* EXERCISE OBJECTIVE: With the material below, print exactly the lines between the line holding "SOS Shopping Cart (37, 2242)" and the line holding "M1 Sticker (74, 414)", inclusive. Add nothing else.

* SUPPLIED DATA:
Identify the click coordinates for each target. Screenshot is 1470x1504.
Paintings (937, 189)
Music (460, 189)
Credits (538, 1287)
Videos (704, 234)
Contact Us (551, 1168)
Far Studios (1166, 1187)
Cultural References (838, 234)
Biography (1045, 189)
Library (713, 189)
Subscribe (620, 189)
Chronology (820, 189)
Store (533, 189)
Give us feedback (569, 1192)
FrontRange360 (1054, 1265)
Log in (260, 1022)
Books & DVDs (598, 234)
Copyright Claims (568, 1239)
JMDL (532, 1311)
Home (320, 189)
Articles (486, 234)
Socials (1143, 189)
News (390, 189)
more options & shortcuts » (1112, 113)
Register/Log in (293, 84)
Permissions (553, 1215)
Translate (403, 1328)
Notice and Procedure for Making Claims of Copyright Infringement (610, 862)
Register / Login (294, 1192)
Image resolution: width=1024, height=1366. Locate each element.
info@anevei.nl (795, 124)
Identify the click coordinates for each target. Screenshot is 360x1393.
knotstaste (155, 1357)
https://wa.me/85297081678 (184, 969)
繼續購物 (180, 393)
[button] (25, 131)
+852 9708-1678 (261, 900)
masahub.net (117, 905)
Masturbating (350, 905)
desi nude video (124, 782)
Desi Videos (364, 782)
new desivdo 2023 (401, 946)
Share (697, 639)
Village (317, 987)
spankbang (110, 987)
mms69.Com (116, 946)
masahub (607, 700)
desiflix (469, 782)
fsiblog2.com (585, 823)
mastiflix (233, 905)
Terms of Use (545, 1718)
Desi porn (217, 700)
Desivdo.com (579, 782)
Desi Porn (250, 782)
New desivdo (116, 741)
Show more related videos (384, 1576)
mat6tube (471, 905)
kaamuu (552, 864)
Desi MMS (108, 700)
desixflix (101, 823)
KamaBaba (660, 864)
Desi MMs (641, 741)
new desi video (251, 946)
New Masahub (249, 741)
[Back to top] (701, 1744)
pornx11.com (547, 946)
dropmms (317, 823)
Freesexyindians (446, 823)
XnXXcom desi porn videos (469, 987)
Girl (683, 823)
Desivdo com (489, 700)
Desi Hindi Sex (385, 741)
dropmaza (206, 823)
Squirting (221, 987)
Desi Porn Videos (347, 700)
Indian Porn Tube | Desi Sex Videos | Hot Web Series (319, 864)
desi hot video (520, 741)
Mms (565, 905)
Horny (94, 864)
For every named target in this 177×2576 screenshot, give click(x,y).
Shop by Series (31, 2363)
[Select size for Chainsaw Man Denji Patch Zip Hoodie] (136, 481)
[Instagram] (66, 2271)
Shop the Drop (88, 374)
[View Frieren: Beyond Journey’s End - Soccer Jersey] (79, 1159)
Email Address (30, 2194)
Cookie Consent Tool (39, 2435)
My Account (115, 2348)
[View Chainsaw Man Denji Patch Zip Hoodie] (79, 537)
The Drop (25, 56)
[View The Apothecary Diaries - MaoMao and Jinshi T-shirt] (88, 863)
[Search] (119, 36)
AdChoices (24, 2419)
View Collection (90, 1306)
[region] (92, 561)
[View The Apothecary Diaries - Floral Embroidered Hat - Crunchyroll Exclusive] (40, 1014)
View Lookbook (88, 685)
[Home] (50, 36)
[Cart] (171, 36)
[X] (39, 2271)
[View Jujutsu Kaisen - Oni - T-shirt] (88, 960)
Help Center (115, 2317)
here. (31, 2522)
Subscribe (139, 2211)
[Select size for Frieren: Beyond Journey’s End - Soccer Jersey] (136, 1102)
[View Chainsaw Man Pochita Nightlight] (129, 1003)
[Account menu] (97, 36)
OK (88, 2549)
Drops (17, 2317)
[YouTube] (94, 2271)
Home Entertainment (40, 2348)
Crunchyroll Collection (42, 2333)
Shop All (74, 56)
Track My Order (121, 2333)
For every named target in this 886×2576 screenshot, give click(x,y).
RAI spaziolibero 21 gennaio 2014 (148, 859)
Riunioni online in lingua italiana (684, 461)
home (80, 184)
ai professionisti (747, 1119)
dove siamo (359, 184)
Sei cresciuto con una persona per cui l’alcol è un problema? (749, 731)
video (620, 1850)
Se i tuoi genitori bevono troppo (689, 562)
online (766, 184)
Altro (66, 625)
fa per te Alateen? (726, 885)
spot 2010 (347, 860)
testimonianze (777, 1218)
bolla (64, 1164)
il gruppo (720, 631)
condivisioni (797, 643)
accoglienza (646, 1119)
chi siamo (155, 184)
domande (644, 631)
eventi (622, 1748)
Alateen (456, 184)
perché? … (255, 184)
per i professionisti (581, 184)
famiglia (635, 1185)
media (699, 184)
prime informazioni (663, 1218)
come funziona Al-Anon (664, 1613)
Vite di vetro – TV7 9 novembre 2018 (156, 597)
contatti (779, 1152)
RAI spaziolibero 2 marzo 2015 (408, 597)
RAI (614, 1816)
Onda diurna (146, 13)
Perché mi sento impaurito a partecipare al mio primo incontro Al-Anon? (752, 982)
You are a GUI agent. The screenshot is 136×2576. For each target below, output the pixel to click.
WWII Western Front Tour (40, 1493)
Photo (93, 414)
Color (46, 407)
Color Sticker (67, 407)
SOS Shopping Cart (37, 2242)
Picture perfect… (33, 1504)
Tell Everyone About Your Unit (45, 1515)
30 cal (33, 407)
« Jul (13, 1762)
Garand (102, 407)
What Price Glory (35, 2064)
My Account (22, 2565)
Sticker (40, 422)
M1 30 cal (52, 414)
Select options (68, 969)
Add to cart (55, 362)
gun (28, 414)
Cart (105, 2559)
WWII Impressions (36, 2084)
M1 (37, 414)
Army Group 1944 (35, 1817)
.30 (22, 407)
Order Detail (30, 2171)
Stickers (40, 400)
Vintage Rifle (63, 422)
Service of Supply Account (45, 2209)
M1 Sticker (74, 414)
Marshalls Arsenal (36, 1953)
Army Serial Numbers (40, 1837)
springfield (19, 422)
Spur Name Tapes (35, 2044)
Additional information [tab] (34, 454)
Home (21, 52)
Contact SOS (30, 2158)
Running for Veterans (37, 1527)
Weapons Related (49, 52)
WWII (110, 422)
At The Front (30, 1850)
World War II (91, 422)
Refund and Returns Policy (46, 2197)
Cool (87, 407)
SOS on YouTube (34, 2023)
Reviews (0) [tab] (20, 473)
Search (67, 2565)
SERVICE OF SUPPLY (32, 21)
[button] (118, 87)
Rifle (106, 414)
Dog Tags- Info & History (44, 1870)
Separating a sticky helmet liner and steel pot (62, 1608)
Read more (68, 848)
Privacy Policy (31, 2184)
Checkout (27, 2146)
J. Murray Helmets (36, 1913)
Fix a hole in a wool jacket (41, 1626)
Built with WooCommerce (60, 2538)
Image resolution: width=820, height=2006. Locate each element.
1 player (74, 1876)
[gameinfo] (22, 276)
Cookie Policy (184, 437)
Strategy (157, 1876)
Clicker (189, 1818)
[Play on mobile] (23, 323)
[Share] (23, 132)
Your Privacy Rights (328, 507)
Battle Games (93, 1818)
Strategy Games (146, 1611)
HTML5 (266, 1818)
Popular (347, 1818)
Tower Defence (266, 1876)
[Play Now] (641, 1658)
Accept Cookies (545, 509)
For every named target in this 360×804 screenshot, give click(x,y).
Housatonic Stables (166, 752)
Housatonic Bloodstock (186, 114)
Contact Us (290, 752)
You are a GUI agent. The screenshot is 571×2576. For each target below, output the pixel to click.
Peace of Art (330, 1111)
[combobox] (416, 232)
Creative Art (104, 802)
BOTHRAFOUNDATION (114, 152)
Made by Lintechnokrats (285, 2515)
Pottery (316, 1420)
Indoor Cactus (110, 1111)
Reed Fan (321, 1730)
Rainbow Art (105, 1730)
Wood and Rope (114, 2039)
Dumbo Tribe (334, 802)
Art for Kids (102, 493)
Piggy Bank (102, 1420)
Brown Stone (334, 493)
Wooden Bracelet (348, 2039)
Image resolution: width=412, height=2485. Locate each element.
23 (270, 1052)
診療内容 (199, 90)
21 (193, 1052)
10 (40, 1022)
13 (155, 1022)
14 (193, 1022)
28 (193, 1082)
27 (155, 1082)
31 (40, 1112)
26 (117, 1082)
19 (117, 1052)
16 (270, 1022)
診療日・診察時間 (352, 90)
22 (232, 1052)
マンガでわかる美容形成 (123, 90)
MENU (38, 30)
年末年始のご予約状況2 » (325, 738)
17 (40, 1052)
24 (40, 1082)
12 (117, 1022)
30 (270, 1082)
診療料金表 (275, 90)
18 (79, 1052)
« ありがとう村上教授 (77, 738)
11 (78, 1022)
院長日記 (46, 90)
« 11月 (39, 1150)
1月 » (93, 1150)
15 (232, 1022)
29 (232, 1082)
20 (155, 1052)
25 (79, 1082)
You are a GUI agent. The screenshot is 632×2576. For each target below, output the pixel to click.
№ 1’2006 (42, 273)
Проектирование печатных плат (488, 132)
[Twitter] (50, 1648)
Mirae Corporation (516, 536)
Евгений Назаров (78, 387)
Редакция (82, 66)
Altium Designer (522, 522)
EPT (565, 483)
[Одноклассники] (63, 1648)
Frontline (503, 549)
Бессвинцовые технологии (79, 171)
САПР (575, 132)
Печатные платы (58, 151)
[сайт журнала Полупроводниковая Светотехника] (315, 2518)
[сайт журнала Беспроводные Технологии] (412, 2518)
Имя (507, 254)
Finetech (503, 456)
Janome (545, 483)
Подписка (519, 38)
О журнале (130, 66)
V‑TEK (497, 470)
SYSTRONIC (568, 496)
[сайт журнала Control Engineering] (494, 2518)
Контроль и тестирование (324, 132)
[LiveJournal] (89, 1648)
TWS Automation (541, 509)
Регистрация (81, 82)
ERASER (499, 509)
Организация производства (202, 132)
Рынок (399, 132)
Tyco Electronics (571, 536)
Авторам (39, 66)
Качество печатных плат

* OUTPUT FOR THIS TASK:
SOS Shopping Cart (37, 2242)
Picture perfect… (33, 1504)
Tell Everyone About Your Unit (45, 1515)
30 cal (33, 407)
« Jul (13, 1762)
Garand (102, 407)
What Price Glory (35, 2064)
My Account (22, 2565)
Sticker (40, 422)
M1 30 cal (52, 414)
Select options (68, 969)
Add to cart (55, 362)
gun (28, 414)
Cart (105, 2559)
WWII Impressions (36, 2084)
M1 (37, 414)
Army Group 1944 (35, 1817)
.30 (22, 407)
Order Detail (30, 2171)
Stickers (40, 400)
Vintage Rifle (63, 422)
Service of Supply Account (45, 2209)
M1 Sticker (74, 414)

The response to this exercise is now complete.